*** Opening Source material ***
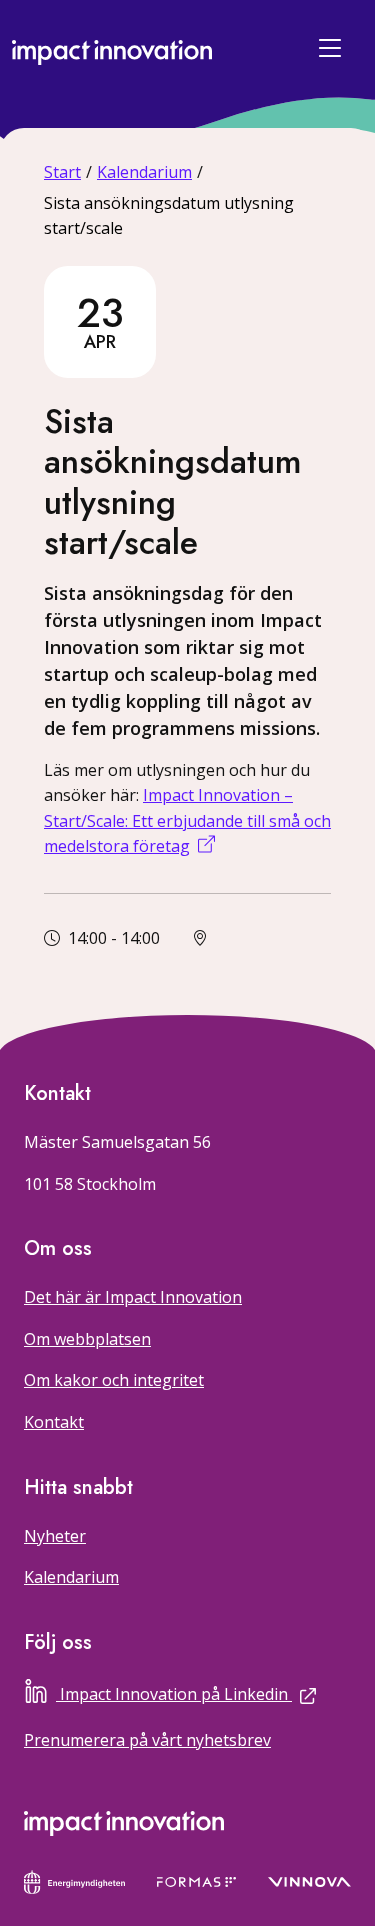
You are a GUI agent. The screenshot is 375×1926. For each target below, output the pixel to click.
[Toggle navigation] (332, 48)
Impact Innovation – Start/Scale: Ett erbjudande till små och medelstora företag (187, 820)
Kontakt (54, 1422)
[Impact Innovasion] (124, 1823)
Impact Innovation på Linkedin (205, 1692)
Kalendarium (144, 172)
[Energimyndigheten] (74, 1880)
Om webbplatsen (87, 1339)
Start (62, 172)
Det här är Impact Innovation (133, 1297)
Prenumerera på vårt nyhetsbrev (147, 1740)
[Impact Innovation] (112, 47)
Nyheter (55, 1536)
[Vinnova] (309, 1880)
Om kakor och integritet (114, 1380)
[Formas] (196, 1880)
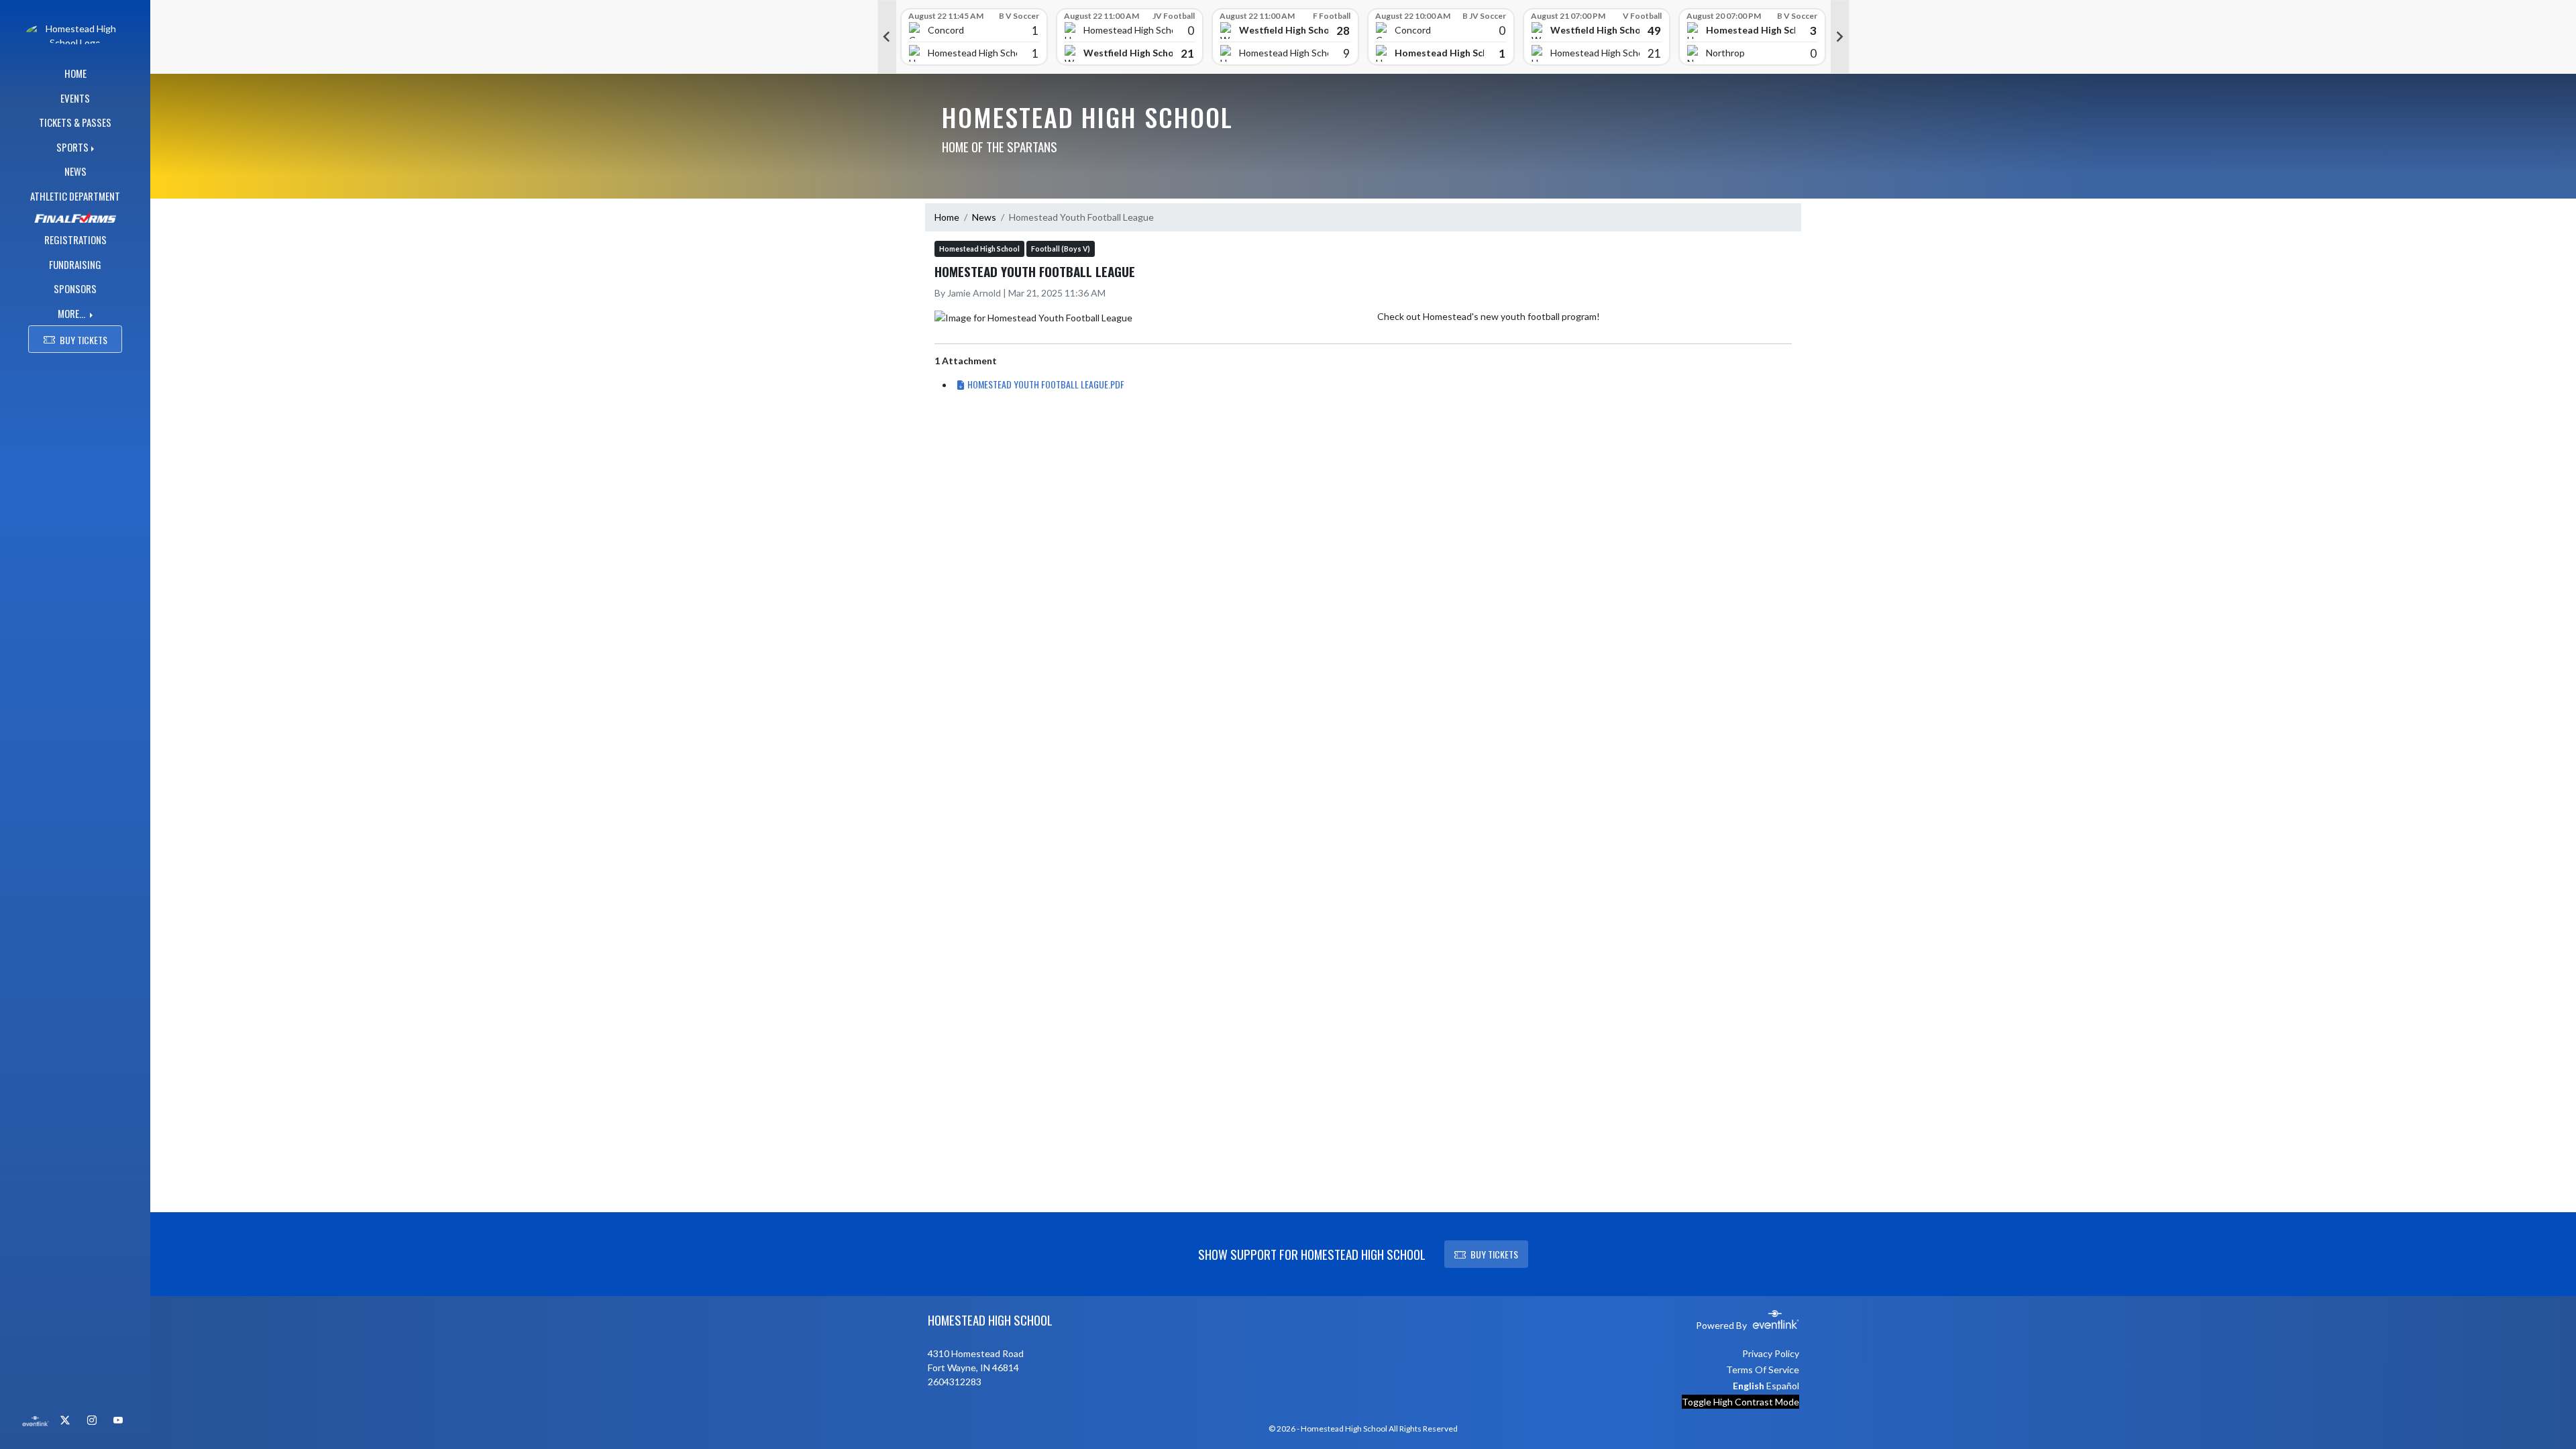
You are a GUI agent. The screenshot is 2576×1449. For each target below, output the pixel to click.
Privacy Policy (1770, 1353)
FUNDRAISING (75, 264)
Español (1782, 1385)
*** Closing Source material ***
> **Exercise prompt**: Check the lines above and copy each one that includes "screenshot".

> **Exercise answer**:
You are a GUI agent. The screenshot is 375×1926. For each target below, output the pixel to click.
You are a GUI agent. The screenshot is 2576×1449. For each target below, output the pixel to click.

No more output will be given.